Locate every line in the items below that contains the word "click" and reproduce each of those lines in full.

:: EXTRACTED INFORMATION ::

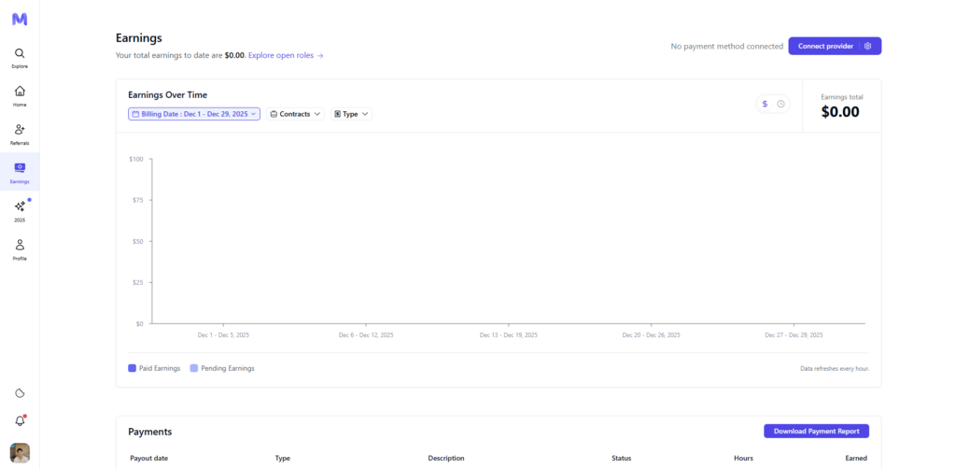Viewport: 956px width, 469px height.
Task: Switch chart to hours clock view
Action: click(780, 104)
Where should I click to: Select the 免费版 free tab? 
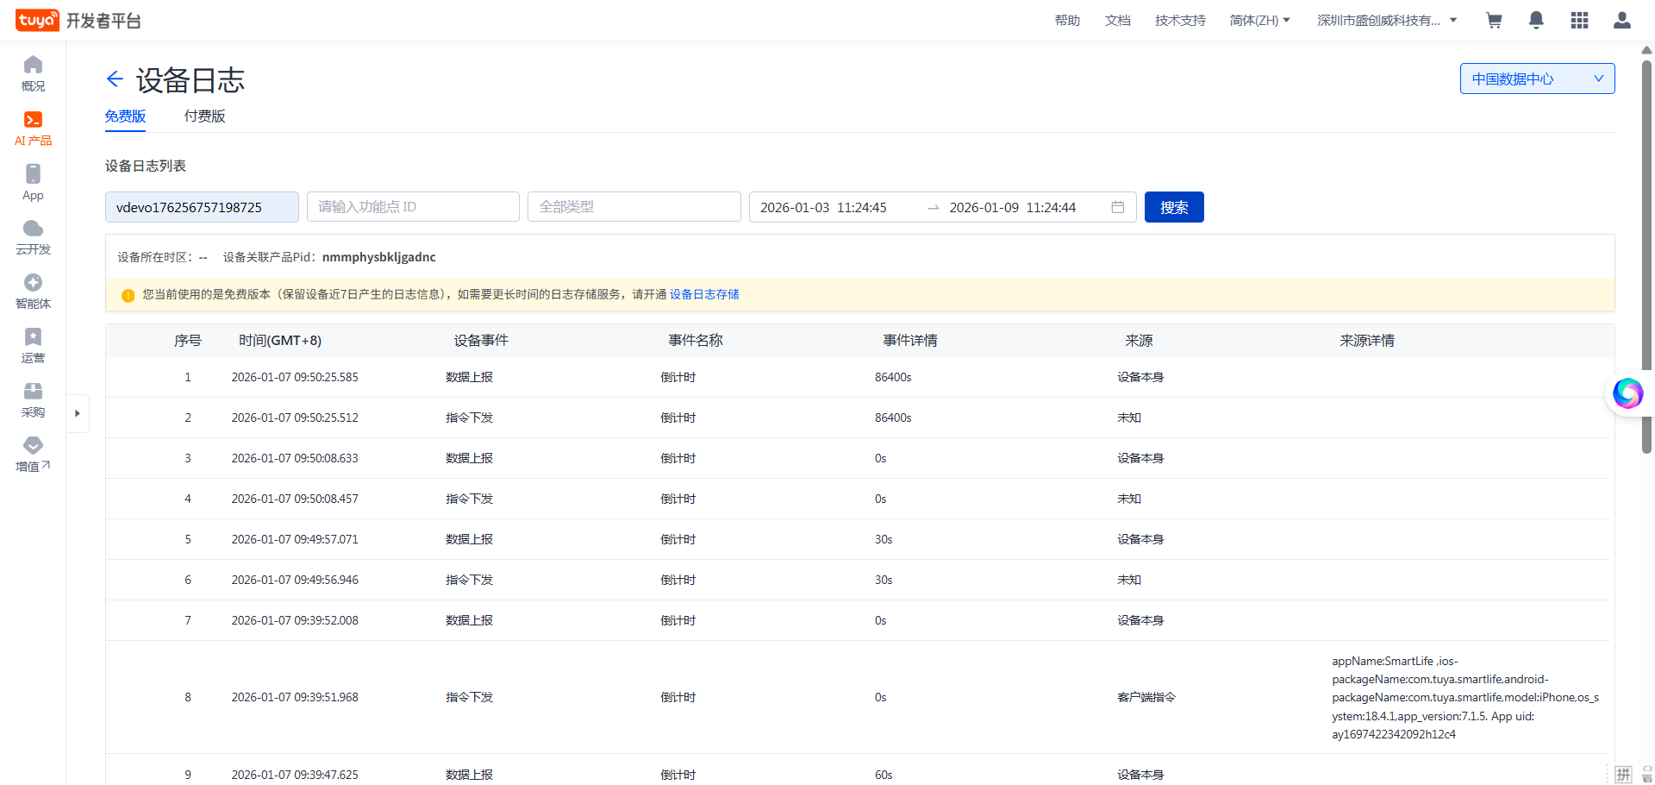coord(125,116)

:::

**FULL ANSWER**
Action: click(780, 104)
Where should I click to: Select the 免费版 free tab? 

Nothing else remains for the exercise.